Hantaviruses belong to the Bunyaviridae family of viruses. The Bunyaviridae family is divided into 5 genera: Orthobunyavirus, Nairovirus, Phlebovirus, Tospovirus, and Hantavirus. Like all members of this family, hantaviruses have genomes comprising three negative-sense, single-stranded RNA segments, and so are classified as negative sense RNA viruses. Viruses in the genus Hantavirus are unique in that they are transmitted by aerosolized rodent excreta or rodent bites, whereas all other genera in the Bunyaviridae family are arthropod-borne viruses.

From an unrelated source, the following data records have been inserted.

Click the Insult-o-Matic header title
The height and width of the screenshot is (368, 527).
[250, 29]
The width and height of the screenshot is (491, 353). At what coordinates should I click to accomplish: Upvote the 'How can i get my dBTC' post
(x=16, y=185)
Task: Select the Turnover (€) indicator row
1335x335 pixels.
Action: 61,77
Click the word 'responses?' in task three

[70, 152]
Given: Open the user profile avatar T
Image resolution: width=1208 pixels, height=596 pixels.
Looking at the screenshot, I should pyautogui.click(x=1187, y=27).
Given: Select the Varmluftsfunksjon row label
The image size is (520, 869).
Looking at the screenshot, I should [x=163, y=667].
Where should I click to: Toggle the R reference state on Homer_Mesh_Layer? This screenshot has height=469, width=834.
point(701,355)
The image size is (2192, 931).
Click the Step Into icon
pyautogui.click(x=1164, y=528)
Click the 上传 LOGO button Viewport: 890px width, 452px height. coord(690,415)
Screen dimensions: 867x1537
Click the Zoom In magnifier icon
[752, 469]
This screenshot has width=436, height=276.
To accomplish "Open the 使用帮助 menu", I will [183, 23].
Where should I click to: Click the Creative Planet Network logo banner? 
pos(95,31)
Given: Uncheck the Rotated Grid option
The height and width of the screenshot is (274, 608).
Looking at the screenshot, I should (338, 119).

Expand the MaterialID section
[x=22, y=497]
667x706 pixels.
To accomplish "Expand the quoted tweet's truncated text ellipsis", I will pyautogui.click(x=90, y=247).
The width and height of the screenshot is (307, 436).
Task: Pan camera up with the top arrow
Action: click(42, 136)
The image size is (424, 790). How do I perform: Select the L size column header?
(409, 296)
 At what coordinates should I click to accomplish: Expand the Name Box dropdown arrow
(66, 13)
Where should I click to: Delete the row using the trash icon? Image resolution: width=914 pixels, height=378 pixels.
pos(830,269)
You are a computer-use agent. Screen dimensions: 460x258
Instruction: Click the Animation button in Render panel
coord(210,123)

The name hantavirus is derived from the Hantan River, where the Hantaan virus (the etiologic agent of Korean hemorrhagic fever) was first isolated by Dr. Ho-Wang Lee and colleagues. The disease associated with Hantaan virus is called hemorrhagic fever with renal syndrome (HFRS), a term that is accepted by the World Health Organization. It was formerly called Korean hemorrhagic fever (a term that is no longer in use).

Contents

History

The hantaviruses constitute a relatively newly discovered genus of viruses; the disease entity HFRS was first recognized by Korean Dr.Lee Ho Wang who worked for Western medicine during the Korean War in the early 1950s.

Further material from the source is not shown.